=== Section Start ===

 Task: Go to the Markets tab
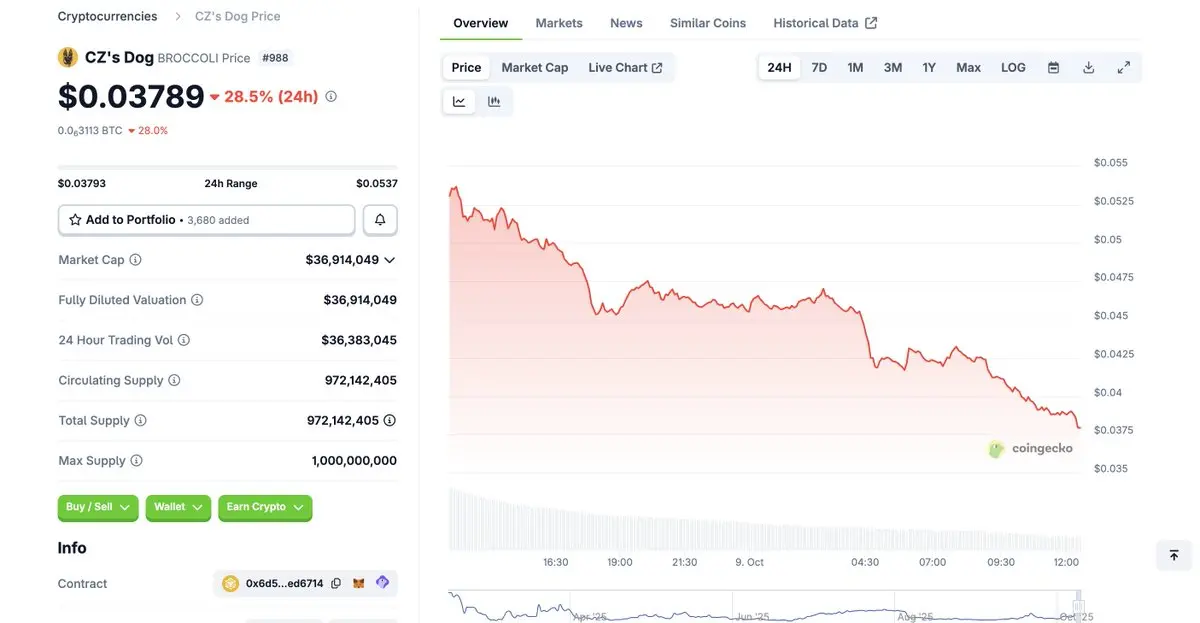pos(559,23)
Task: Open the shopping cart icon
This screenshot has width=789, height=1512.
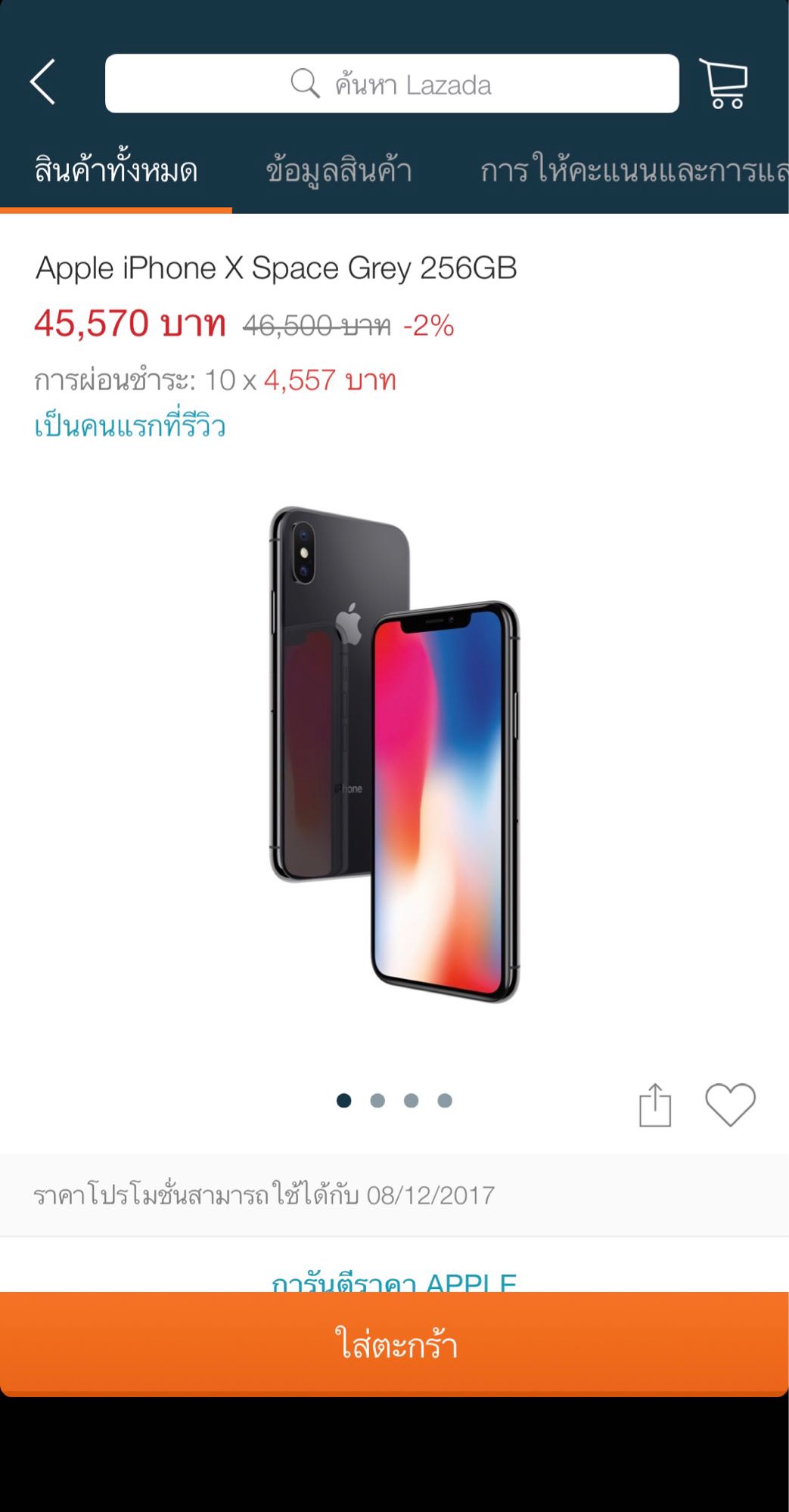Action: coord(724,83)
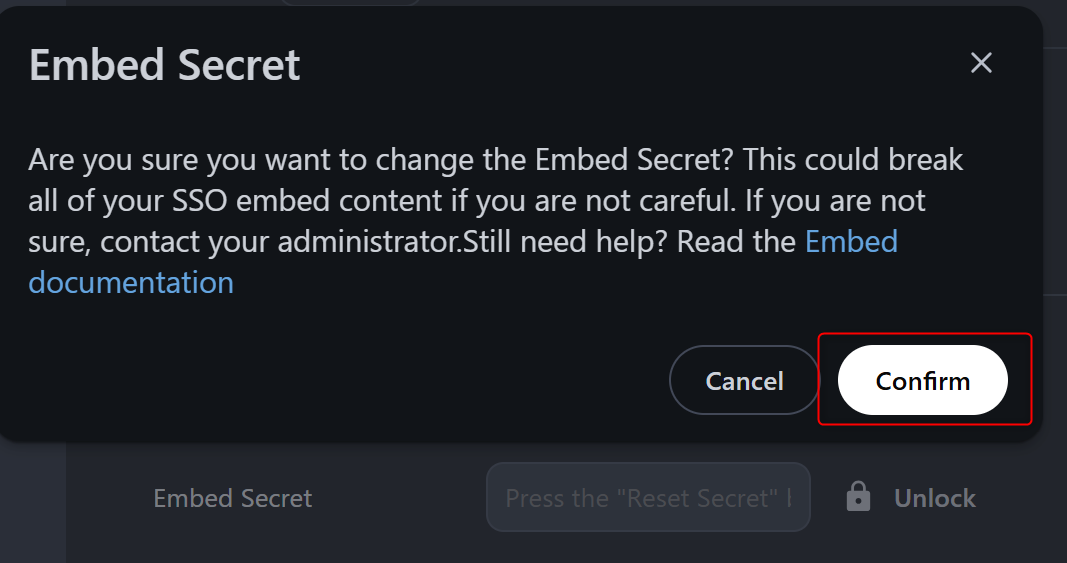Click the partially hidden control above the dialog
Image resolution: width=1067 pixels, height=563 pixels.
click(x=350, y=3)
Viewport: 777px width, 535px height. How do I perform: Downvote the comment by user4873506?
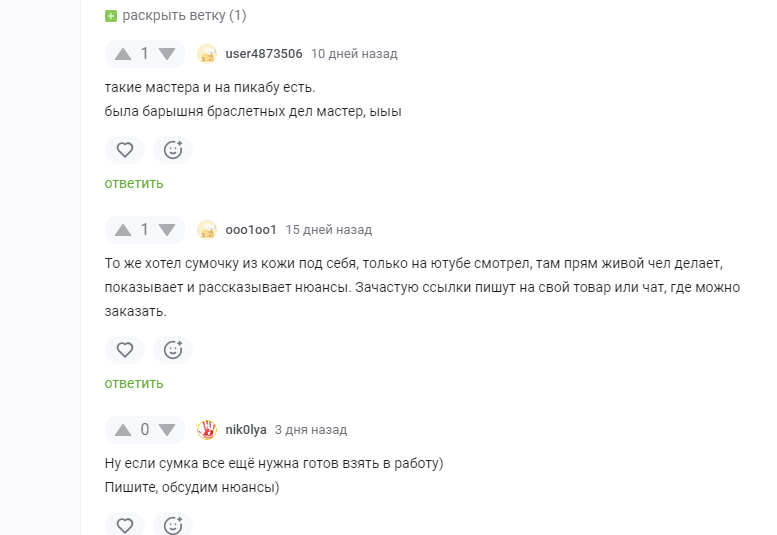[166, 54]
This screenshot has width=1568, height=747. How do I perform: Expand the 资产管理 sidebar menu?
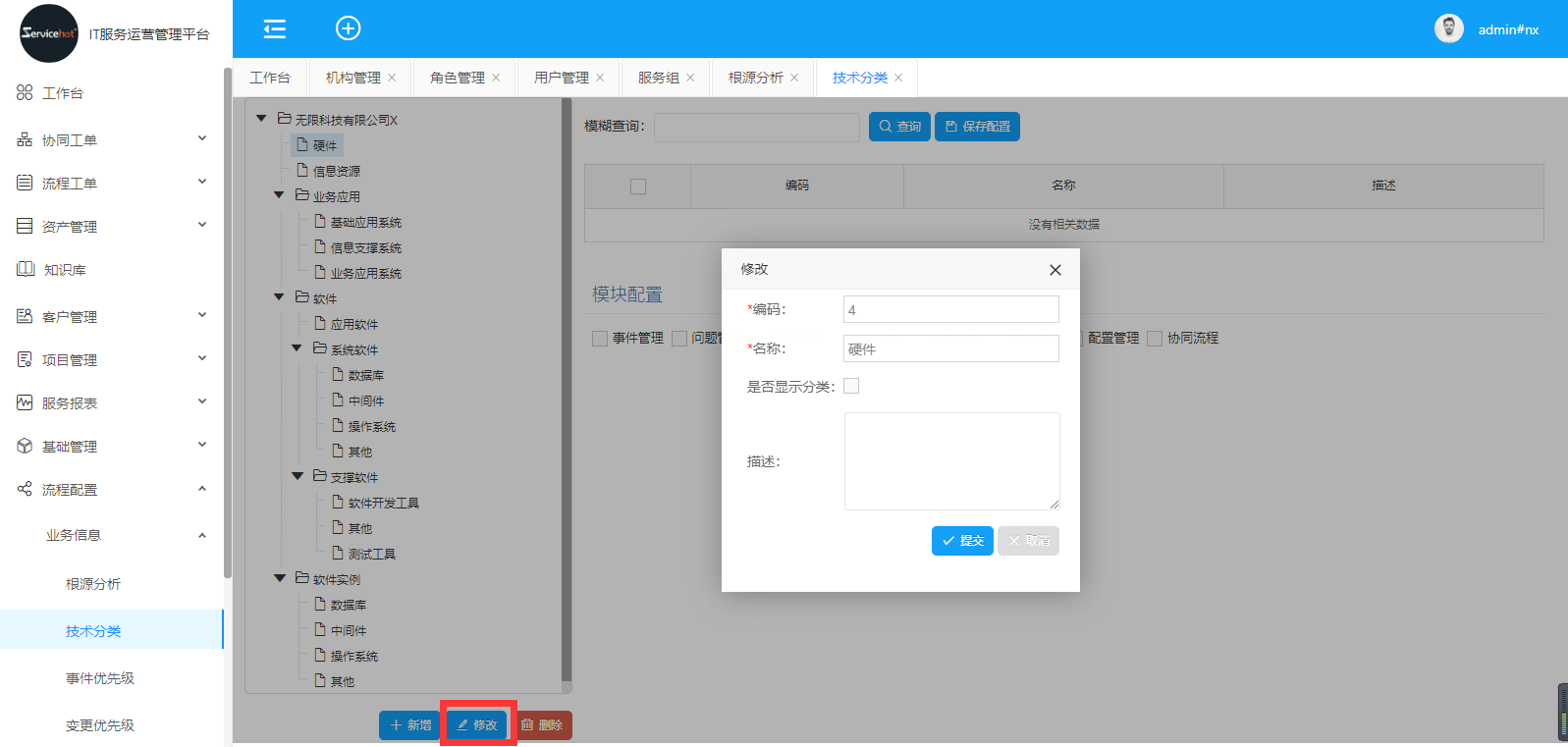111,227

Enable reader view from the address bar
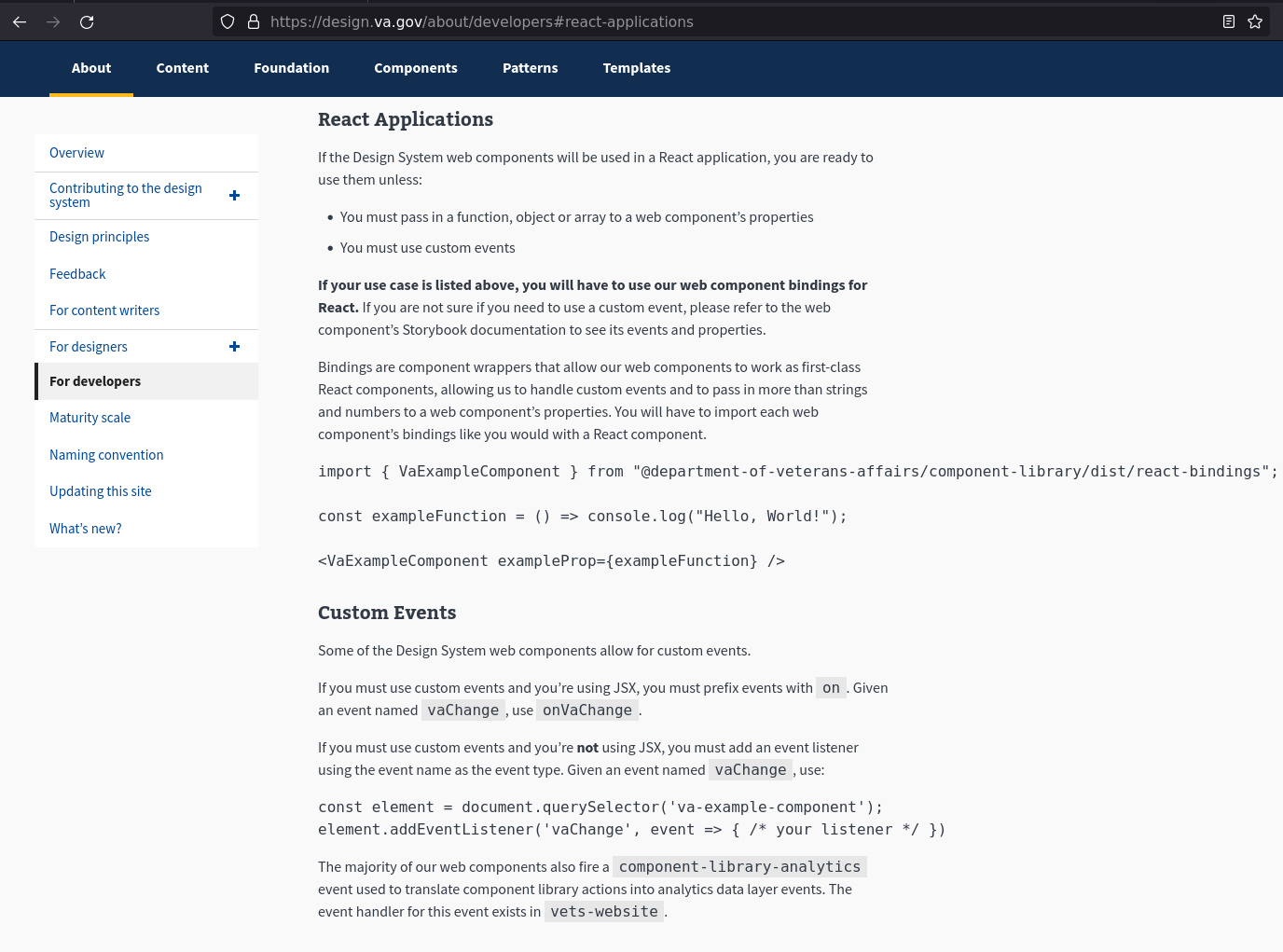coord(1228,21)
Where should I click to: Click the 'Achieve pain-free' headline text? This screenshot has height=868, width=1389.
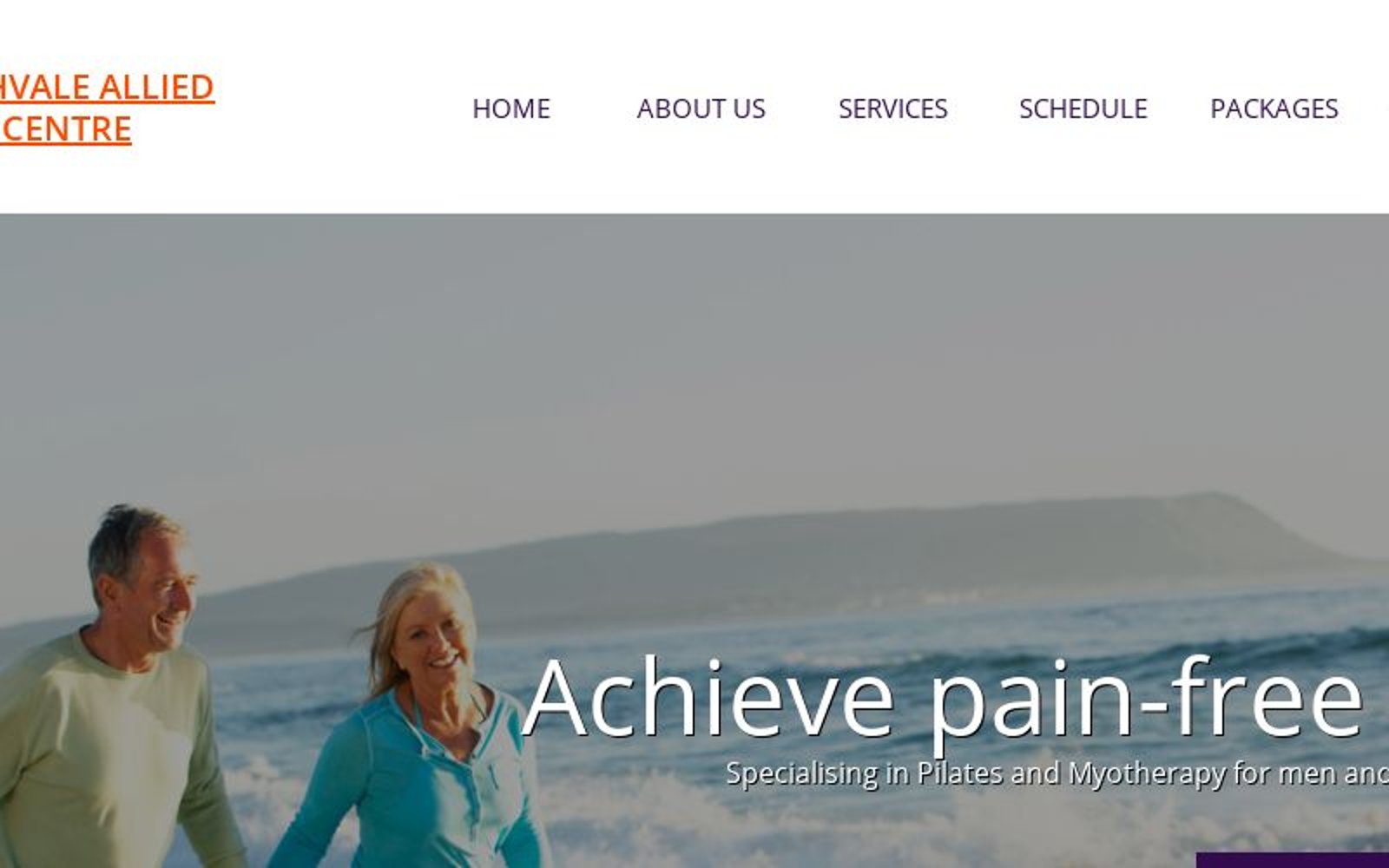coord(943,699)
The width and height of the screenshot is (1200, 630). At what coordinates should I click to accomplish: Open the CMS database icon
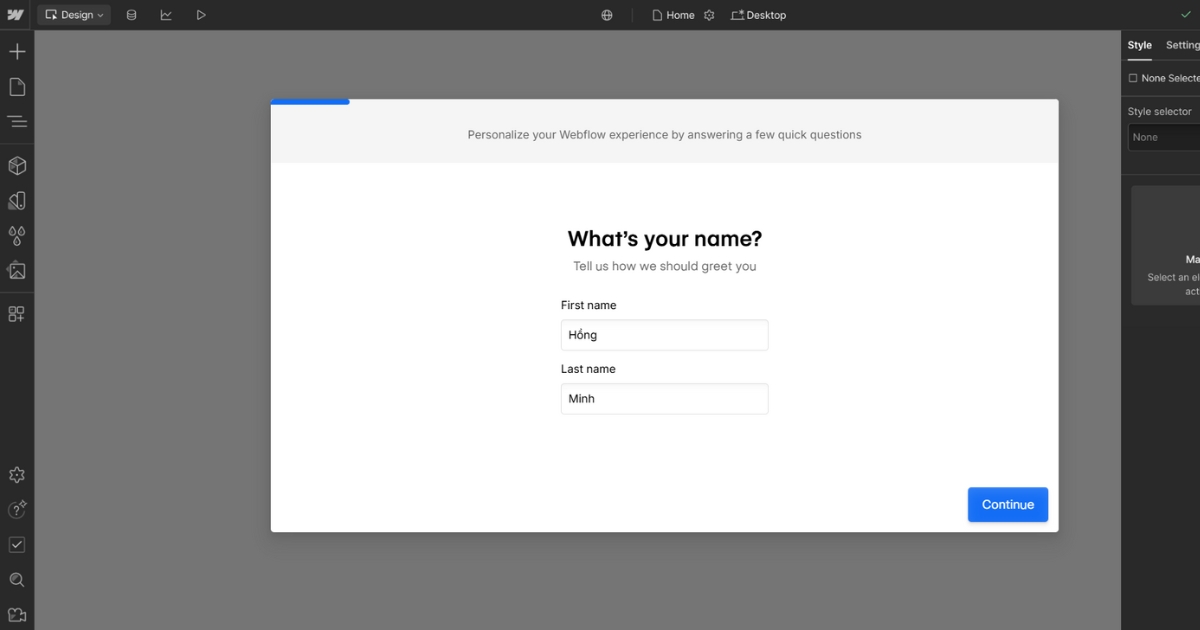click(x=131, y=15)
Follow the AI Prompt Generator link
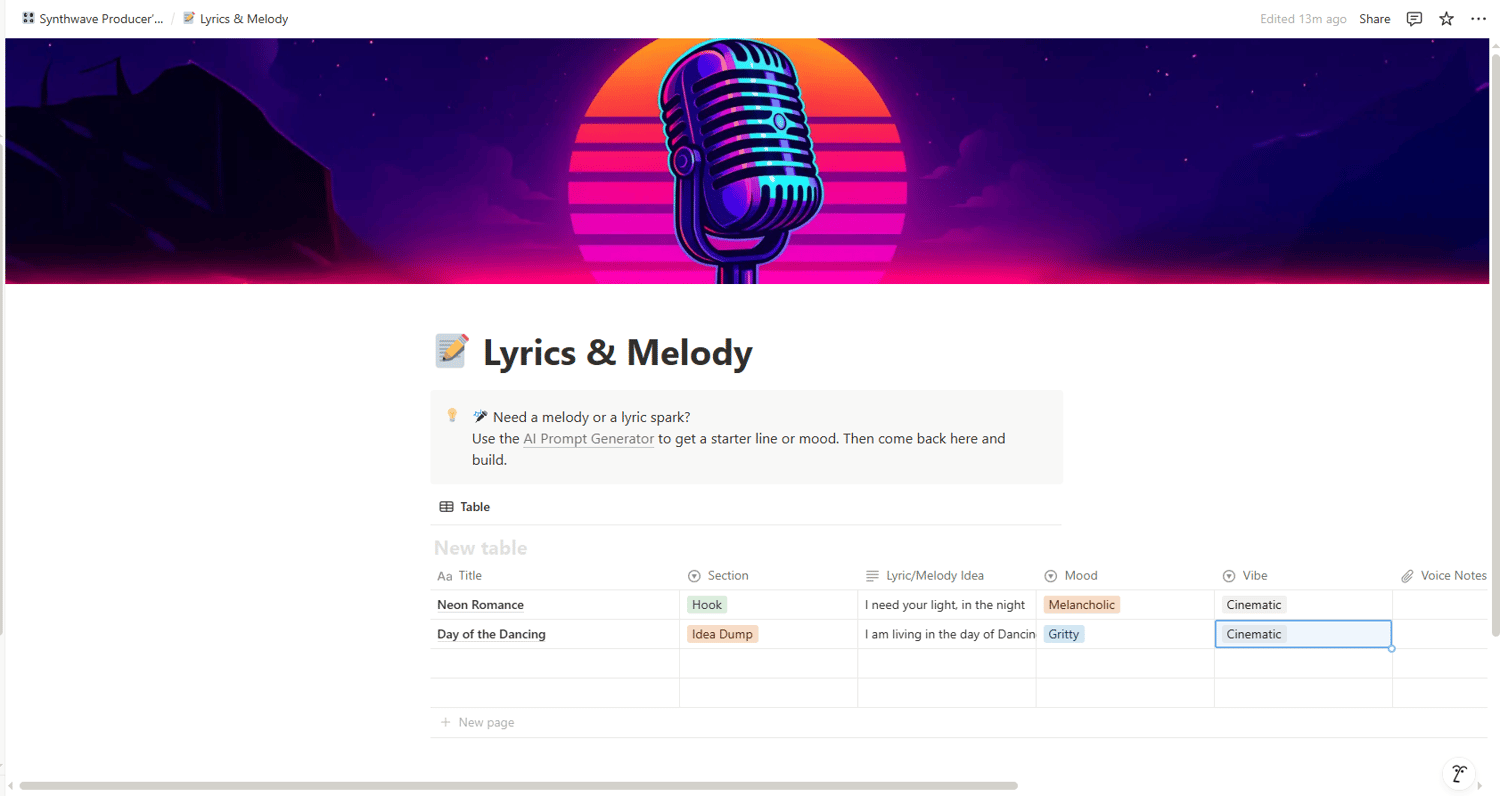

=== Section End ===

→ **Work instructions**
Could you repeat the listing above exactly, omitting its pictures?

→ **Response below**
 Task: Go to the Markets tab
pos(559,23)
Task: Open the shopping cart icon
This screenshot has width=789, height=1512.
Action: coord(724,83)
Click the partially hidden control above the dialog
Image resolution: width=1067 pixels, height=563 pixels.
click(x=350, y=3)
Viewport: 777px width, 535px height. How do I perform: Downvote the comment by user4873506?
[166, 54]
This screenshot has width=1568, height=747. How do I perform: Expand the 资产管理 sidebar menu?
111,227

Enable reader view from the address bar
coord(1228,21)
Where should I click to: Click the 'Achieve pain-free' headline text? This screenshot has height=868, width=1389.
coord(943,699)
The width and height of the screenshot is (1200, 630). At what coordinates should I click to accomplish: Open the CMS database icon
click(x=131, y=15)
Follow the AI Prompt Generator link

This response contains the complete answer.